Тогда-то он впервые увидел и Магду, и та показалась ему старухой, маленькой и щуплой, с аскетичным лицом: впалые щеки, всегда чуть сдвинутые брови, над которыми идеально ровно, как черта под некой запретной мыслью, отрезана челка, сильно пробитая сединой.
А потом уже Магда не менялась. Во всяком случае, и через десять, и через двадцать лет она оставалась немолодой сухощавой женщиной в тесном шлеме седых волос.
Словом, они ввалились к Меиру, и тот, свесившись над перилами, что плавной дугой уходили куда-то вниз, как в трюм корабля, крикнул:
– Ты где, ма-а-ам? Все ужа-а-асно голодные!
И на его зов откуда-то из-под горы по этой дуге стала медленно восходить женщина: сначала показалась седая макушка, затем голубая блузка, джинсы на тонких юношеских бедрах, легкие ноги в спортивных тапочках… вслед за которыми со ступени на ступень прыгал белый комочек с длинным розовым хвостом: крыса Буся, что, как матрос по снастям, лихо взобралась к Магде на левое плечо и отлично устроилась там, рассматривая компанию черными бусинами глаз.
Магда молча пересчитала детей, машинально прикидывая, распечатывать ли вторую пачку «бурекасов» или одной будет достаточно, и наткнулась на взгляд незнакомого мальчика – настороженный, сумрачный, чужой. Удивленно подумала, что ее великодушный сын-нараспашку уже и арабчат на улицах подбирает.
– Это Леон, мам! – торопливо пояснил Меир. – Он у нас новенький и, представляешь, как повезло, – играет на кларнете! Так что группа есть: я – гитара, Леон – кларнет, Габриэла – клавесин, а Ури – ударные.
– Здравствуй, Леон, – ровным тоном отозвалась Магда, вместе с легким голубоватым облачком доставая из морозильной камеры пачки с пирожками. (У такого салютного Меира такая морозильная мамаша, мельком заметил мальчик.) – И где же твой кларнет?
Леон пожал плечами, не зная, рассказывать ли про то, как валялись на перроне станции Чоп их вывороченные баулы.
– Его у меня нет, – легко пояснил он. – Остался там… в Союзе.
Господи, подумала Магда, кого только не приносит к нам из того самого «Союза»… Интересно все же, откуда он – из Махачкалы? Из Дербента? Как попал в нашу школу? Неловко спрашивать. И… может, он путает кларнет с какой-то их национальной э-э-э… камышовой дудкой?

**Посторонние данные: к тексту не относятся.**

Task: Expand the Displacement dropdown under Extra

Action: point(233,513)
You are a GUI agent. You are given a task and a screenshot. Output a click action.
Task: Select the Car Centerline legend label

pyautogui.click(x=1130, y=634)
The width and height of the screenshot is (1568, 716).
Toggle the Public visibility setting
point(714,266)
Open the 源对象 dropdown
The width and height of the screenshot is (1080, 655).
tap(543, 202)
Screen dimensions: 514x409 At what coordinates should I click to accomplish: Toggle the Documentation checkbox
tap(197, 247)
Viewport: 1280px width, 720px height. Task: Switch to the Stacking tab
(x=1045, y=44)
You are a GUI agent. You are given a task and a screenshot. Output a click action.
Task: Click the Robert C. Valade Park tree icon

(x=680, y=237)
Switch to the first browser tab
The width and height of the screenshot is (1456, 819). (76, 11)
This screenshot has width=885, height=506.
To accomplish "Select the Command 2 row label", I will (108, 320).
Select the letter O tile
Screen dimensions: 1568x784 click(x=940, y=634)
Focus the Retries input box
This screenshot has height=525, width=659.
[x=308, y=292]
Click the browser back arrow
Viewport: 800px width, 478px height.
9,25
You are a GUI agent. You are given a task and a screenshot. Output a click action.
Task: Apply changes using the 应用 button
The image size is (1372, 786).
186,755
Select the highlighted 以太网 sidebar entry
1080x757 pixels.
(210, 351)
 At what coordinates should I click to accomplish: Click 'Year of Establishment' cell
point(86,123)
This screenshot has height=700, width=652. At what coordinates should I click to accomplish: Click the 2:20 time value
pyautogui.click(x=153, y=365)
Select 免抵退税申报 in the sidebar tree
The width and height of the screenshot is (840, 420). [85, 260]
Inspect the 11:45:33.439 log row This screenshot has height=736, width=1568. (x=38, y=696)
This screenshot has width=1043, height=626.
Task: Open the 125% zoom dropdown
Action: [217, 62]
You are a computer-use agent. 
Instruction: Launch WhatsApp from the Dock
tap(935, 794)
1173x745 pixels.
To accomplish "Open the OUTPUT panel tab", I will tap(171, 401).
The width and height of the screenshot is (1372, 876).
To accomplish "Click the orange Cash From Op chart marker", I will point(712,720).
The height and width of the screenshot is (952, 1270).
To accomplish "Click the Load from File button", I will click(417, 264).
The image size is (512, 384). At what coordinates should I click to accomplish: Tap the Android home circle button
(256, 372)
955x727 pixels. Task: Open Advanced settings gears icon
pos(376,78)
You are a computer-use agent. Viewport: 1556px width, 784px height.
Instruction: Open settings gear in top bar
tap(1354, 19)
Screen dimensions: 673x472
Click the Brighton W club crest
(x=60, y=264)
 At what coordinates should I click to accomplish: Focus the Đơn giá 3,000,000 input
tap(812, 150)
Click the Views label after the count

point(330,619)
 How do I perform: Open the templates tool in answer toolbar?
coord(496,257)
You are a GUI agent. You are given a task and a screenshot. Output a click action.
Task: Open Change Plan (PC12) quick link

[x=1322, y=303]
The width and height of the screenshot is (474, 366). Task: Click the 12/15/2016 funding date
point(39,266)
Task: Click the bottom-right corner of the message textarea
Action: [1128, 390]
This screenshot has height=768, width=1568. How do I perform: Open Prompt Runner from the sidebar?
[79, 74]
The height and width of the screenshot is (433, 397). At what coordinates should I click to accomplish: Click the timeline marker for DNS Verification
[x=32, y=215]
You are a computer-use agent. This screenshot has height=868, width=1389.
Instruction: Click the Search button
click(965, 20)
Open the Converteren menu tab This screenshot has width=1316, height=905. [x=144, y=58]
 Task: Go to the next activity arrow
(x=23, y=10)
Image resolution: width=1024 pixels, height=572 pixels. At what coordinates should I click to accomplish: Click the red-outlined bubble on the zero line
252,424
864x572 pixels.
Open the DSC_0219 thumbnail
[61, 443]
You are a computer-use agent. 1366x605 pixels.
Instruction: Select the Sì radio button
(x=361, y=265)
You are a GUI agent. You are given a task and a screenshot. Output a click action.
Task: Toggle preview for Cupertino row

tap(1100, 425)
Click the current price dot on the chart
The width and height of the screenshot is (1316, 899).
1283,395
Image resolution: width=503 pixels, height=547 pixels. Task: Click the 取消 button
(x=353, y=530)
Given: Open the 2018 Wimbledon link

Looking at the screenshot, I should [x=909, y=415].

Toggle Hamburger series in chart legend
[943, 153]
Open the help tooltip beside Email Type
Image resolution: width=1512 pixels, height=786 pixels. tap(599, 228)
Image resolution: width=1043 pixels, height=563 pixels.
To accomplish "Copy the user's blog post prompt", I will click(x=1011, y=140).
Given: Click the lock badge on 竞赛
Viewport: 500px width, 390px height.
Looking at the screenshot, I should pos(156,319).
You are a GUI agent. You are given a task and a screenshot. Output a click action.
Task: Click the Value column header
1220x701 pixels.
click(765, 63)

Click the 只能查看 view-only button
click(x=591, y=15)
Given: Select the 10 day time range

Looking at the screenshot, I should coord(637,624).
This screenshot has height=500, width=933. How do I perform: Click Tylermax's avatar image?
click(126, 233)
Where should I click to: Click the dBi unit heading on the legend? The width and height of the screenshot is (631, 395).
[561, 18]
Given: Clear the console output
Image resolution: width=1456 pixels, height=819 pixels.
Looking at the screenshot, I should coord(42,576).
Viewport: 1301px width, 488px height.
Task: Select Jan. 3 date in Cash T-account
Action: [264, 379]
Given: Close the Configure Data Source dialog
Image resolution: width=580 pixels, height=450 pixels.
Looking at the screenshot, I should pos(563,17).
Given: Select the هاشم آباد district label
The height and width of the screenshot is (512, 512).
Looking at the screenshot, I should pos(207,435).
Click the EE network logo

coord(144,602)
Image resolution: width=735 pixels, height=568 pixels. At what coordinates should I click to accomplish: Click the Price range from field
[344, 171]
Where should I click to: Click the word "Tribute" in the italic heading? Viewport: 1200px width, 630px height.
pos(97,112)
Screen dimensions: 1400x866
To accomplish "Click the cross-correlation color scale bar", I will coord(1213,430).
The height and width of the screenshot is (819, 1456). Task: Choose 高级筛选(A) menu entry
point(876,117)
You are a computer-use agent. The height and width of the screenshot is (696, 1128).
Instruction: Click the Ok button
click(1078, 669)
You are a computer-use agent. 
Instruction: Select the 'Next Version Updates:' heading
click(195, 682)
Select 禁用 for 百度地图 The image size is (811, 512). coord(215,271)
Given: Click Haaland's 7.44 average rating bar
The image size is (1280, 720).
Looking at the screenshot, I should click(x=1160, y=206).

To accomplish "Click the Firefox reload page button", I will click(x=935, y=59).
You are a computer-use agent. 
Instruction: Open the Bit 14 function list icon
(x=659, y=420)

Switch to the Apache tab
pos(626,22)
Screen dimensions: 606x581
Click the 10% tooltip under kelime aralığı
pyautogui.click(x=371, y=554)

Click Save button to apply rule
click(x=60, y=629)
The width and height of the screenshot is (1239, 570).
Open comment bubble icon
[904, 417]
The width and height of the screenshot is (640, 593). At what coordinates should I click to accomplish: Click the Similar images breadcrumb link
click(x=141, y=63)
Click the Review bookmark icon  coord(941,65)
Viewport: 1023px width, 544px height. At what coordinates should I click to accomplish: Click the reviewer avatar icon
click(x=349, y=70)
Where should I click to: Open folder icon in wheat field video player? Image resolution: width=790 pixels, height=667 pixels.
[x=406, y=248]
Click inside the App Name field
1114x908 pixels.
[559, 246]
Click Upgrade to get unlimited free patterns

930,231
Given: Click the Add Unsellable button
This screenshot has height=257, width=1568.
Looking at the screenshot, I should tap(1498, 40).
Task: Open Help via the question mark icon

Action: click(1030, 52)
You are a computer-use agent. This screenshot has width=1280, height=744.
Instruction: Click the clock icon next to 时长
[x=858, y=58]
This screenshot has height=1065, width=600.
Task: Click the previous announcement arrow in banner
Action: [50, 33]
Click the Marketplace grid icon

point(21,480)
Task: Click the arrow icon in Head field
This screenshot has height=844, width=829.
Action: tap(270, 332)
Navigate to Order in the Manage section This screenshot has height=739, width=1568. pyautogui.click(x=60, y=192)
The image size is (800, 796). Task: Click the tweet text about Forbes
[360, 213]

Вслух произнесла тем же ровным, прохладно-приветливым тоном:
– Ну что ж, вашему ансамблю только солиста не хватает. Или солистки. – И улыбнулась: – Может, ты заодно и поёшь, Леон, а?
– Я пою… – после некоторой заминки, потупившись, отозвался смуглый мальчик, этот «мелкий восточный мальчик», из тех, что по приезде в страну сразу же попадают у штатных психологов в графу «социальный случай», в школе грешат наркотиками, страдают наследственными болезнями, а будучи призванными в армию, пополняют собой контингент военных тюрем. – В общем, я… да, немного пою.
Впоследствии Магда часто вспоминала этот миг. И хотя с тех пор много раз слушала Леона в разных залах и даже умудрилась попасть на его дипломный концерт в зале Консерватории (когда с Натаном оказалась в Москве на конференции по вопросам борьбы с терроризмом), она при первых же звуках его голоса неизменно ощущала одно и то же: дыбом восставшие на руках волоски, блаженную слабость, озноб моментально замерзшей кожи лица – как в ту минуту на кухне ее дома, когда неухоженный, несуразно и неряшливо одетый и, кажется, давно немытый мальчик (должно быть, дома экономят воду) глубоко вздохнул, расправил плечи, слегка устремился вперед, и все пространство дома затопило серебряной струей хлынувших звуков «Каватины Нормы»:
– «Ca-а-а-аs-ta di-i-iva! Casta diva inarge-е-еnti…» – с таким подлинно итальянским произношением, таким безмятежно молитвенным голосом, что Магда лишь нащупала спинку стула и опустилась на него, не чувствуя ослабевших ног, не сводя глаз с этого – о, теперь-то она увидела! – ангельской ясности лица…
Что было потрясающим в этой сцене – кроме голоса мальчика, разумеется, – застывшие чуть ли не в священном ужасе лица остальных детей. По крайней мере, лицо Габриэлы Магда будет помнить всегда: бледное лицо Габриэлы с горящими, как от затрещин, щеками; лицо ее будущей невестки Габриэлы, матери ее внуков; женщины Габриэлы, виноватой во всем.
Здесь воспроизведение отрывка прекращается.